:: TEXT PASSAGE ::
"""

Development in the Lower Eagle Ford has accelerated in the past few years as large public exploration and production operations made their entrance into the subbasin. Before the advent of horizontal drilling, there were many penetrations in vertical wells, but there were very few completions due to the characteristically low permeability, and those that were attempted were uneconomic. As operators came to this area attracted by the potential of horizontal development of the tight conventional Woodbine sands, which lie 400 to 600 ft true vertical depth above the Eagle Ford, they also began to experiment with the Eagle Ford shale. The progression of technique for completion has been the primary driver in the improving results from the reservoir over time, a very similar pattern to the one we have seen in every major horizontal shale basin in the US. The standard progression of longer laterals, large proppant to small, gelled fluids to slick, increasing sand volumes, and decreasing stage spacing has generally led to higher initial production and estimated ultimate recoveries in the search for higher returns.

"""

:: SOURCE DATA ::

"""

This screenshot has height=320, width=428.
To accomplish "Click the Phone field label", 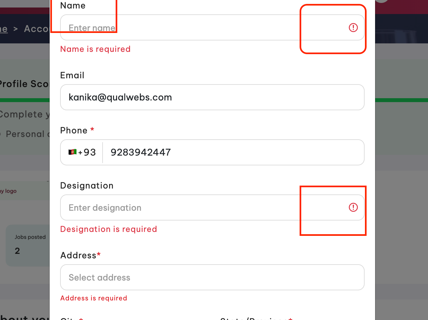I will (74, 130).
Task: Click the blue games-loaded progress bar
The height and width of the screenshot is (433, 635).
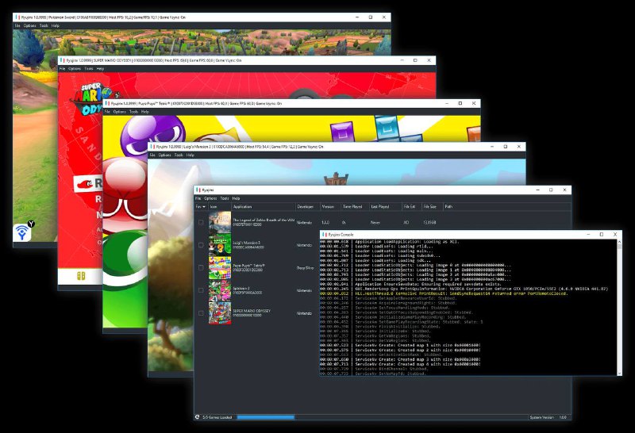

"""

:: TASKS TO PERFORM ::
• a. In the Eagle Ford passage, how far above the Eagle Ford do the Woodbine sands lie?
• b. What changes make up the standard progression of completion technique described in the Eagle Ford passage? List them all.
• c. Can you rewrite the paragraph of the Eagle Ford passage that begins "Development in the Lower Eagle Ford" more briefly, keeping its main facts?

:: EXERCISE RESPONSES ::
• a. 400 to 600 ft true vertical depth

• b.
- Longer laterals
- Large proppant to small
- Gelled fluids to slick
- Increasing sand volumes
- Decreasing stage spacing

• c. Lower Eagle Ford development has sped up in recent years with the arrival of large public exploration and production operations. Before horizontal drilling, vertical wells penetrated it often but were rarely completed because of its low permeability, and attempted completions were uneconomic. Operators drawn by horizontal development of the tight Woodbine sands, 400 to 600 ft true vertical depth above, began experimenting with the Eagle Ford shale. As in every major US horizontal shale basin, evolving completion technique has driven better results. Longer laterals, a shift from large to small proppant and from gelled to slick fluids, more sand, and tighter stage spacing have generally raised initial production and estimated ultimate recoveries.